文芸同人サークル「Whatnot」活動報告/本、アニメ、映画、ボードゲーム等の感想・レビュー

「オール・ザ・キングスメン」

 録画しておいたものを視聴。
 地方で不正に抗議していた、善良で正義感の強い一人の男ウィリー・スターク。だが州知事の選挙で、自分が投票を分散させるために利用されていたことを知った彼は、激しい憤りを覚え、知事になる決意を固め自分の言葉で演説をし始める。激しい演説の効果もあって、州知事になることに成功したスタークだったが、その心はやがて権力にとりつかれた政治家のそれに変わっていってしまう。自分への弾劾を回避するために、なりふり構わず周りを利用しようとするスターク。そんな彼を州知事になる前からずっと見てきた元新聞記者のジャックは、彼を止められずに、自分の育ての親や幼馴染の兄妹も事態に巻き込んでいってしまうことになる……。

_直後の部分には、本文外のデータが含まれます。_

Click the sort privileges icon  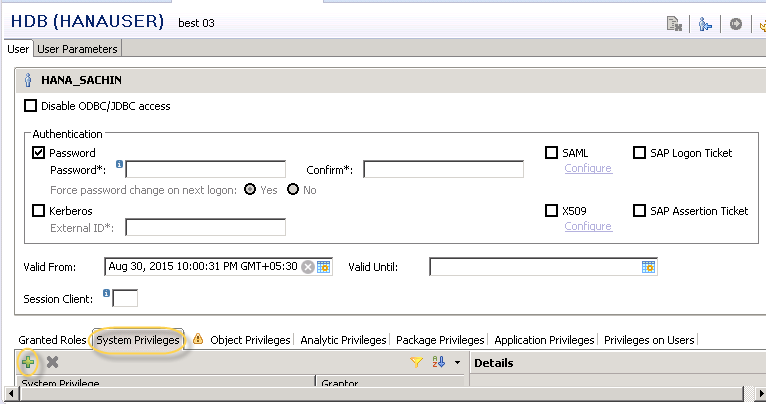pyautogui.click(x=438, y=363)
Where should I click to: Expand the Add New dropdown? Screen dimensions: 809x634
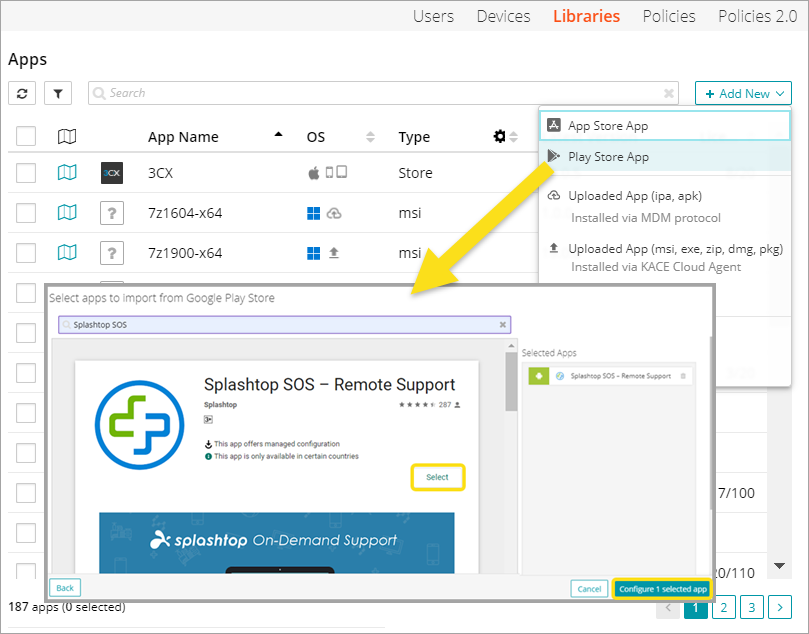pyautogui.click(x=743, y=93)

 権力によって腐敗していく男の物語というよりは、変貌してしまった男に振り回されて起きてしまった悲劇、といった感じのお話でした。視点がスタークではなく、彼を見捨てられずに付き従うジャックの方だからでしょうね。
 全体的にどこか気怠い雰囲気が漂っていて、ジャックの諦観や無力感みたいなものが感じられるのが印象的でもありました。